**What is needed**
Reproduce the material below word for word, from the line containing "Where should I" down through the line containing "pyautogui.click(x=1384, y=118)", with both of those lines included. Leave the pictures out.

**Data excerpts**
/---
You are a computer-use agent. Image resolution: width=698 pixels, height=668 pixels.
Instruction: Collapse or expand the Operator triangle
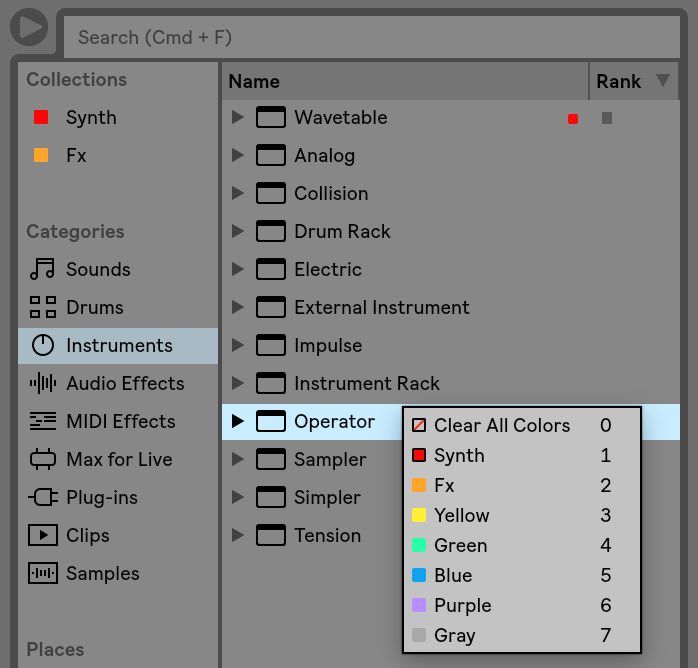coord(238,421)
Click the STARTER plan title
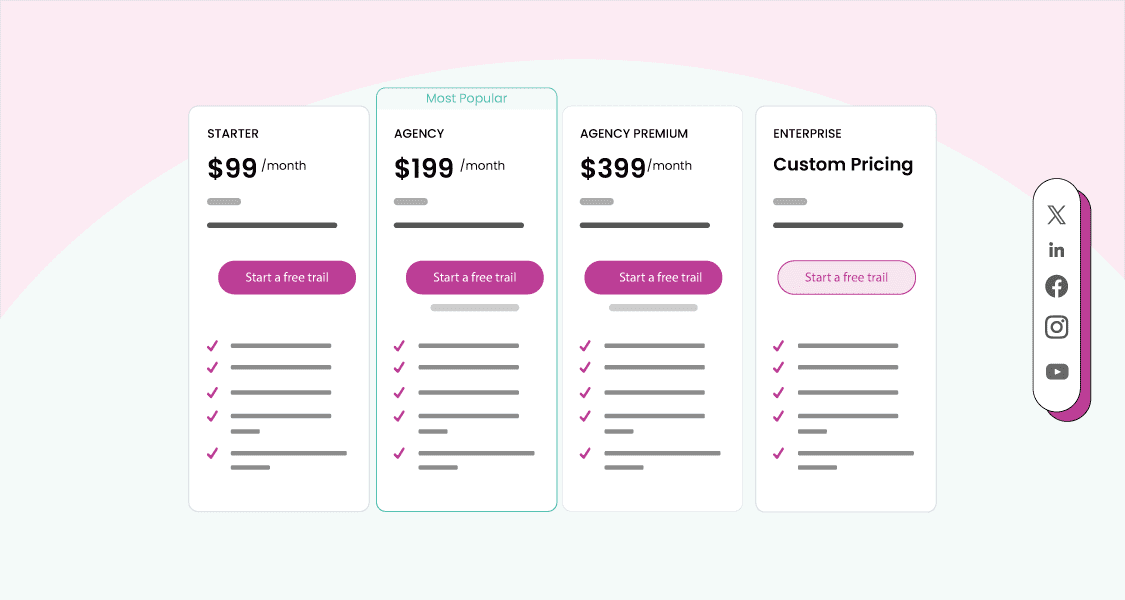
\---
/---
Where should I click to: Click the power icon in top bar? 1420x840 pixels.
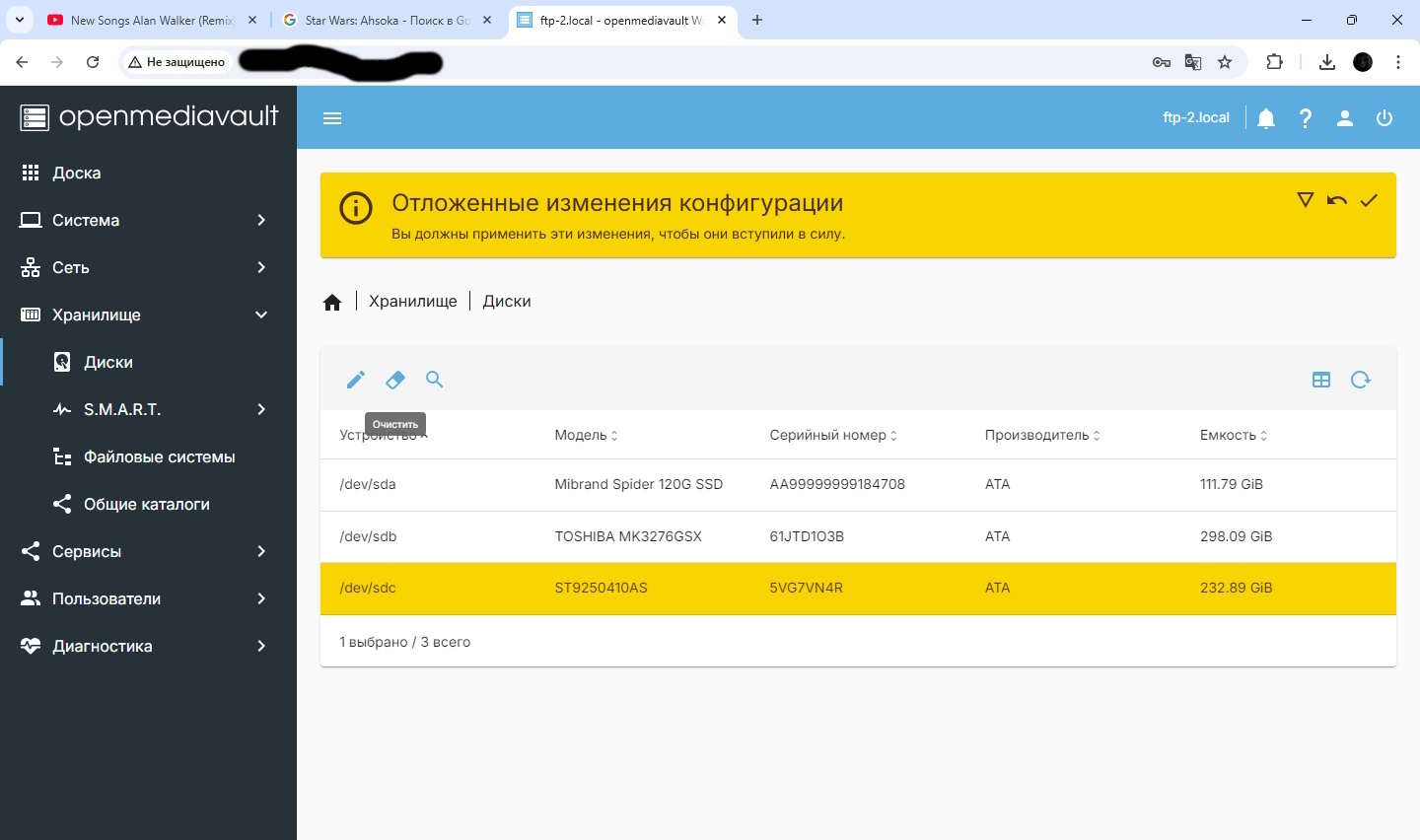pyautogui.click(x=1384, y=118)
\---
/---
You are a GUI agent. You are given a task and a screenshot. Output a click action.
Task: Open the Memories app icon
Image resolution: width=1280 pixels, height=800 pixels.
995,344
\---
**Worked solution**
Where should I click to: Click the power icon in top bar? 1420x840 pixels.
pyautogui.click(x=1384, y=118)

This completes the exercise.